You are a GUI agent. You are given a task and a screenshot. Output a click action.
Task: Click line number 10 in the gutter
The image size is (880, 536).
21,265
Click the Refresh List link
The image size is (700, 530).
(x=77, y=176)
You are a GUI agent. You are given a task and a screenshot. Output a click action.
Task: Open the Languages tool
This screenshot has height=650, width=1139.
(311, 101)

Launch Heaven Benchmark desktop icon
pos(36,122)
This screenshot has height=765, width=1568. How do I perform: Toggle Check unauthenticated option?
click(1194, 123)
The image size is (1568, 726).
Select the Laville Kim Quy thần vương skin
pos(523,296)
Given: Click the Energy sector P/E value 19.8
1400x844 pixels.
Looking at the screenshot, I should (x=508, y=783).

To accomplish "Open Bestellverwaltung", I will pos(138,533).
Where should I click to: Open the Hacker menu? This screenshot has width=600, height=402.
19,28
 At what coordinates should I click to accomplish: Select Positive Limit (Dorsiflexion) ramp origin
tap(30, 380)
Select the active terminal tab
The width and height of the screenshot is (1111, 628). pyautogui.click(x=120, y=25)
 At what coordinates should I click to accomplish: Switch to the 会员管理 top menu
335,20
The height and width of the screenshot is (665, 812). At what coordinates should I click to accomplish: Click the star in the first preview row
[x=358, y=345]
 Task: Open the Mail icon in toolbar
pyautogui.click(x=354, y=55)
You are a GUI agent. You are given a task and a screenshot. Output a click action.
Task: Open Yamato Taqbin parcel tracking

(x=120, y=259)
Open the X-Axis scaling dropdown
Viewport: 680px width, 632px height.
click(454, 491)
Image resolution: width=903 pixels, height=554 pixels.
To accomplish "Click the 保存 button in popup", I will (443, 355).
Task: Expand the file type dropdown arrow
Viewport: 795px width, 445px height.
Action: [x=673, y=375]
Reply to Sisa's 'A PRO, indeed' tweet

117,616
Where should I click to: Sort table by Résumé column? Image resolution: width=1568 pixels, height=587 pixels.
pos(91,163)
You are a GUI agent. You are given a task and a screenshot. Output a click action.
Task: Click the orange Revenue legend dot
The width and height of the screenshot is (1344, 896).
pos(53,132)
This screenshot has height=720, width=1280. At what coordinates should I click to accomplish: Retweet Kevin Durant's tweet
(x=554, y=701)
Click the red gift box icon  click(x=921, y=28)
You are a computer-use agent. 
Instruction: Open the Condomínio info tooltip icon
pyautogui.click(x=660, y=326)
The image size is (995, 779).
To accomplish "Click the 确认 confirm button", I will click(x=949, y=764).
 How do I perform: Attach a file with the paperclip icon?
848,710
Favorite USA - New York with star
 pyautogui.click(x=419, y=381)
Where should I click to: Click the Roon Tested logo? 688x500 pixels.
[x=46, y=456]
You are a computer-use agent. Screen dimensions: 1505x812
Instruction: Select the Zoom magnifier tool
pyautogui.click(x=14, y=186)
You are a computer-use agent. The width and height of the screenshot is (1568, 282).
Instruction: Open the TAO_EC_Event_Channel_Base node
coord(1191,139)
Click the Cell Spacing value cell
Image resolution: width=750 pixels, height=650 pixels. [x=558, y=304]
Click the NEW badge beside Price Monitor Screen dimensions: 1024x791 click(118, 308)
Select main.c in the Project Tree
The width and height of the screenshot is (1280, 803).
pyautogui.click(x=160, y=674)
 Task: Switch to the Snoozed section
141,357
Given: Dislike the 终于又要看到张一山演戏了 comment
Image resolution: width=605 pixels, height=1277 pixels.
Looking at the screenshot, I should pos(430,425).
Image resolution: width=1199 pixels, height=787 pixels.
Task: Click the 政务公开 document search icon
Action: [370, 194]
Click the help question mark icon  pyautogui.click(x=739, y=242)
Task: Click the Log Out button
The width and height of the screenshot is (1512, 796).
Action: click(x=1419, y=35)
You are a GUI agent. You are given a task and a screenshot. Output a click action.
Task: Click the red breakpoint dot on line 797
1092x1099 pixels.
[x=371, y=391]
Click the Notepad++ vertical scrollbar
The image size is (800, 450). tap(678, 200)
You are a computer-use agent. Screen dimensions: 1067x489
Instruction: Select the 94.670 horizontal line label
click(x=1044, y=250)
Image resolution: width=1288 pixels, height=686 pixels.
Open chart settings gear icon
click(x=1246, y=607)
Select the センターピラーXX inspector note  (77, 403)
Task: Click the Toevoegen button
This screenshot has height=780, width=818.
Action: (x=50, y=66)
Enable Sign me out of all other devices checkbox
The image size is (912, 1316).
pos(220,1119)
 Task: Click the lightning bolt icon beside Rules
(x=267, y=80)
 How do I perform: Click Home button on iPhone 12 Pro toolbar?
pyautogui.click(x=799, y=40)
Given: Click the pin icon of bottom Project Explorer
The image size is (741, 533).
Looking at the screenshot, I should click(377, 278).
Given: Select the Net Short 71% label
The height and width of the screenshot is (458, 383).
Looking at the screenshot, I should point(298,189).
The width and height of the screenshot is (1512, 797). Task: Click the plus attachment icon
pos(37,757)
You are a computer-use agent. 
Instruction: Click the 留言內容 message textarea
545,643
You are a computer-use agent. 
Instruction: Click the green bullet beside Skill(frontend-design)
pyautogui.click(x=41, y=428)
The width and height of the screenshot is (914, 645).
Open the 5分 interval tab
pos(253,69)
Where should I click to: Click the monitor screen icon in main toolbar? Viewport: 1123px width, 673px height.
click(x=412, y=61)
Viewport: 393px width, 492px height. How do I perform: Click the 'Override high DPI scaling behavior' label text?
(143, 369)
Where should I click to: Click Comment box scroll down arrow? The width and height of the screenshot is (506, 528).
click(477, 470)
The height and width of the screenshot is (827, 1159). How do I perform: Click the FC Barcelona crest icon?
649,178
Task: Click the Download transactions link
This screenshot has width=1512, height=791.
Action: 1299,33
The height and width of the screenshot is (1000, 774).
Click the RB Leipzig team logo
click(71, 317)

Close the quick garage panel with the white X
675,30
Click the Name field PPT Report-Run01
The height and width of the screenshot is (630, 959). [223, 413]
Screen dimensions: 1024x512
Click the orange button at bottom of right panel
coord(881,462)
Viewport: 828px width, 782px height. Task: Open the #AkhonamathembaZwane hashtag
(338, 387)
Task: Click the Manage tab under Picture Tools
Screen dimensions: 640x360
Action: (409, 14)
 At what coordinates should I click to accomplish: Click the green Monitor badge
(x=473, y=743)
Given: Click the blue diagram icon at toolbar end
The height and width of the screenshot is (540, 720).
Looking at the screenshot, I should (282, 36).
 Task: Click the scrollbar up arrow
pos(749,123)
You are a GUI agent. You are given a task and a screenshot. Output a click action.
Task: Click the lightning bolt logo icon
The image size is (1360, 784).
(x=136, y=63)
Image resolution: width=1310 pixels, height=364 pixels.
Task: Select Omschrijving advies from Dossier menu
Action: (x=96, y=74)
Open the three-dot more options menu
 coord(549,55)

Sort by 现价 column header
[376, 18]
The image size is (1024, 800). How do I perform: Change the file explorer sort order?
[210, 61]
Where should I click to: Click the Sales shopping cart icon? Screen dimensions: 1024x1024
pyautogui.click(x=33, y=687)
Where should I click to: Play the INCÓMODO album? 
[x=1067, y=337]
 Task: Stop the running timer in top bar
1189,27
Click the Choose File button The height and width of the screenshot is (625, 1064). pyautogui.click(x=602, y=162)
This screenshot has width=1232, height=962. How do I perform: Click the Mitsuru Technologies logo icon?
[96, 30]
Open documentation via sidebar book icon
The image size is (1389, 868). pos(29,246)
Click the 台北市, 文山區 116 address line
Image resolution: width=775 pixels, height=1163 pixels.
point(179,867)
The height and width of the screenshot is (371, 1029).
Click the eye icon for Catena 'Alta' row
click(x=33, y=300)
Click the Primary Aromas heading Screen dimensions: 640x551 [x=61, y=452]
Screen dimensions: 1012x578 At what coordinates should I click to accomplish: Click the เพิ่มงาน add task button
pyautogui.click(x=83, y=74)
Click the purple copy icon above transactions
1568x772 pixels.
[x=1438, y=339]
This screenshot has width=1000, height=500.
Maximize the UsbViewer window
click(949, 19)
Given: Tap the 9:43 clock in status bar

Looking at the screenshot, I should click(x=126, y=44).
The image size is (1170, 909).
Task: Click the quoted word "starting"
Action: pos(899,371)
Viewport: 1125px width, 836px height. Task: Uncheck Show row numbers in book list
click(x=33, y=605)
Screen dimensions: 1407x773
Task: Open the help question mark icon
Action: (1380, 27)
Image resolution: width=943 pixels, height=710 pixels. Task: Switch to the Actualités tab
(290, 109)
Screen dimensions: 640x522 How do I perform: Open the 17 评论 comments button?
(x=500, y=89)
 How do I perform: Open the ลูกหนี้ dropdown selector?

* [WHAT YOU WILL DO]
Write down again, exactly as given, only the lines above that fall from the line with "Where should I click to: Play" to the line with "The height and width of the screenshot is (371, 1029).", inclusive.

* [RESULT BELOW]
Where should I click to: Play the INCÓMODO album? 
[x=1067, y=337]
 Task: Stop the running timer in top bar
1189,27
Click the Choose File button The height and width of the screenshot is (625, 1064). pyautogui.click(x=602, y=162)
This screenshot has width=1232, height=962. How do I perform: Click the Mitsuru Technologies logo icon?
[96, 30]
Open documentation via sidebar book icon
The image size is (1389, 868). pos(29,246)
Click the 台北市, 文山區 116 address line
Image resolution: width=775 pixels, height=1163 pixels.
point(179,867)
The height and width of the screenshot is (371, 1029).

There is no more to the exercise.